The concentration of public residences for the elites in officialdom owes much to their proximity to the U.S. military base and the Ministry of National Defense building in Yongsan — and partly thanks to their easy access to the center of the city and plenty plots of land owned by the state. The location of public residences for the heads of the legislative and judiciary branches can be attributed to safety reasons, as suggested by a cluster of 54 foreign missions in Hannam-dong. That’s not all. Fourteen out of the 24 richest people having shares worth over 1 trillion won ($793.8 million) live there. Many famous entertainers also reside in the UN Village — the place for public residences for Japanese military officers during the colonial days — in Hannam-dong. The guard post at the entrance of the village turns it into a fortress.

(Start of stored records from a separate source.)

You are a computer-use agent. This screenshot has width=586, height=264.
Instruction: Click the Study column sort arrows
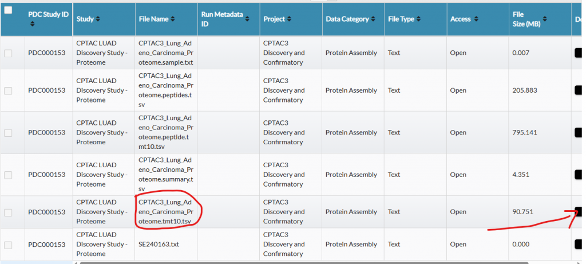[x=97, y=19]
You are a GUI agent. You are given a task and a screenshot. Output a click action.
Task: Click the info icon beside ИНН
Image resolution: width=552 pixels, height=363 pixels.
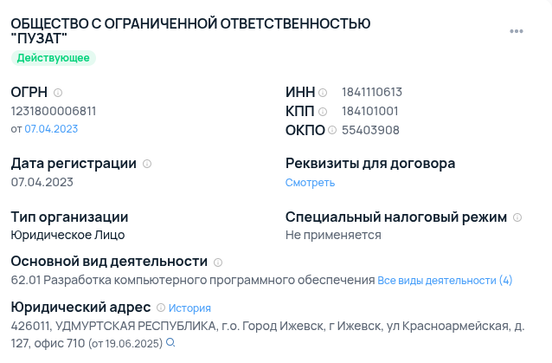323,93
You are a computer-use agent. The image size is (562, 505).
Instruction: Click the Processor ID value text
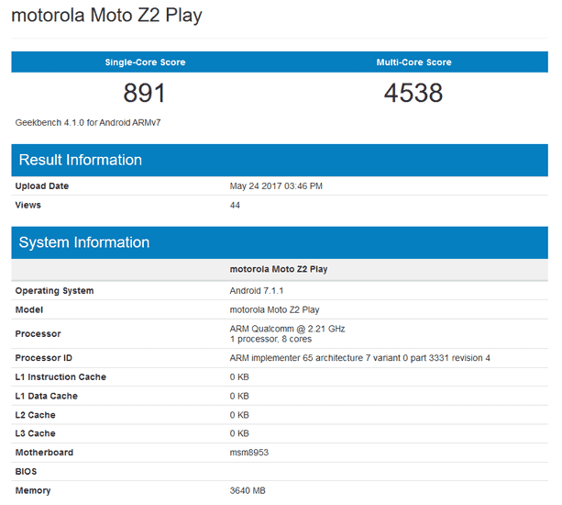pos(359,357)
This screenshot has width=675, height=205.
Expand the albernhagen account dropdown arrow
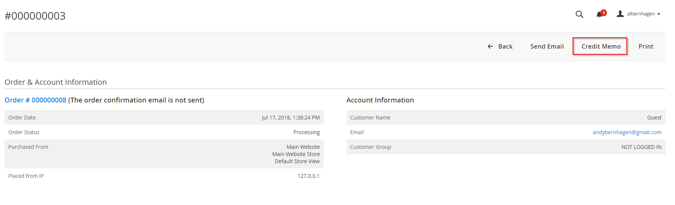point(659,14)
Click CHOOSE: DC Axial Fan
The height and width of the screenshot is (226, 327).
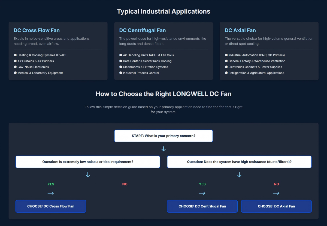(276, 206)
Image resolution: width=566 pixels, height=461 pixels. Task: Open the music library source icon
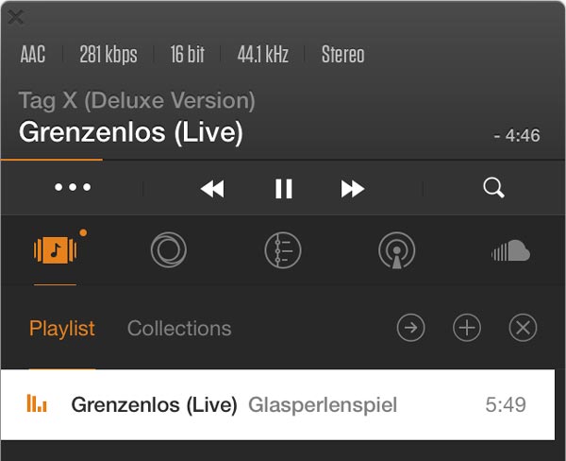[x=53, y=250]
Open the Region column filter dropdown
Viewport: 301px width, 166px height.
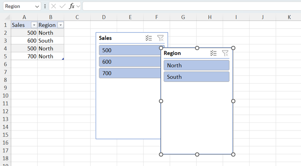pyautogui.click(x=61, y=25)
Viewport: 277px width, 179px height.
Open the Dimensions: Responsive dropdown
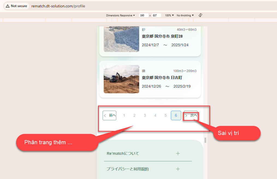[121, 16]
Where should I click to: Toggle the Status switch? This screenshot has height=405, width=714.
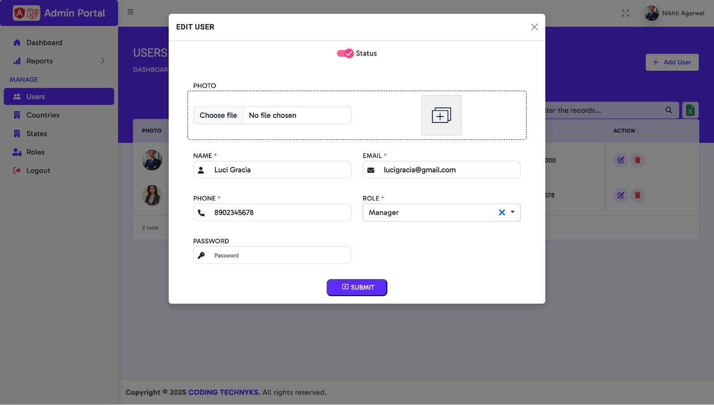point(345,53)
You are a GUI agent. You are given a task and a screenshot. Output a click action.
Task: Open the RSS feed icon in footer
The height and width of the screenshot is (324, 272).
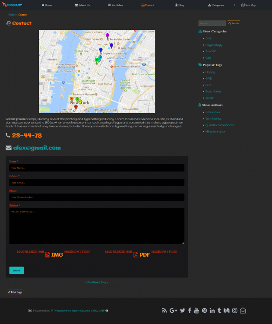click(164, 310)
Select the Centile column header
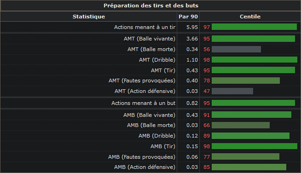Screen dimensions: 301x173 (x=250, y=17)
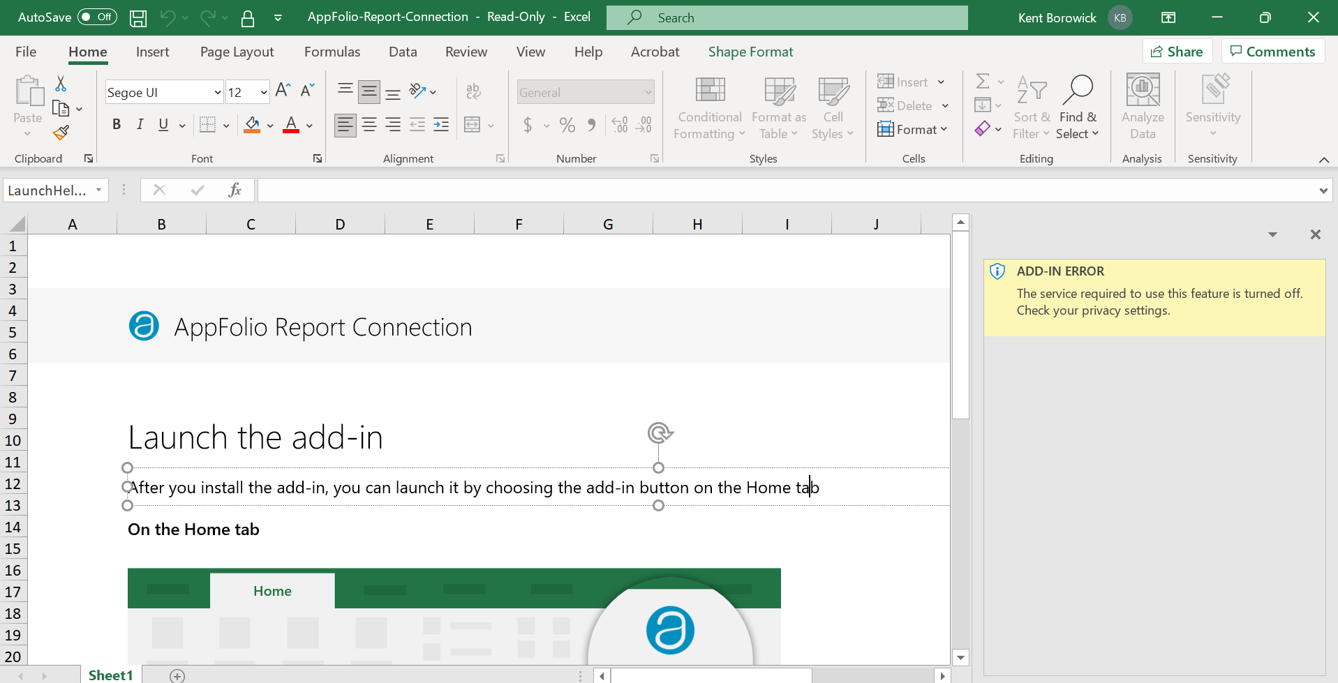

After Yoon’s presidential office is relocated to Yongsan next month, a large patch of the district will transform into a park for civilians. It is the time to end the authoritarian legacy succinctly reflected in the concentration of foreign missions in Hannam-dong.

In the West, many former manors owned by lords in the feudal days were reborn as civilian parks. Eight big parks in London — including the Greenwitch, Hyde, and Regent’s Parks and Kensington Gardens — are all royal parks, which were used as hunting grounds or for banquets for British monarchs. The rights to a huge stretch of land was handed over to the common people after the establishment of constitutional monarchy in the 18th century. The Tiergarten in Berlin and the Luxembourg Garden in Paris also were once a part of the estates of lords or a private residence of aristocrats.

Urban parks in the West played a key role in preventing the Industrial Revolution from escalating to a proletarian revolution. But Korea’s cities have lacked such a dramatic transformation. The time has come to change luxurious public residences into parks or cultural space. If you add the space of the Blue House, Gyeongbok Palace and the Gwanghwamun Square in central Seoul, it amounts to nearly a half of Hyde Park in London. The Serpentine Galleries in the park has become an international spot for architectural experimentation over the Pavilion. Why not use the main building of the Blue House for such purposes?

Public office holders in Korea must wake up. Roman soldiers revered Pompey who lived alone in praetorium, but they loved Caesar who shared his tent with them. Leaders of this country must pay heed. 
Translation by the Korea JoongAng Daily staff.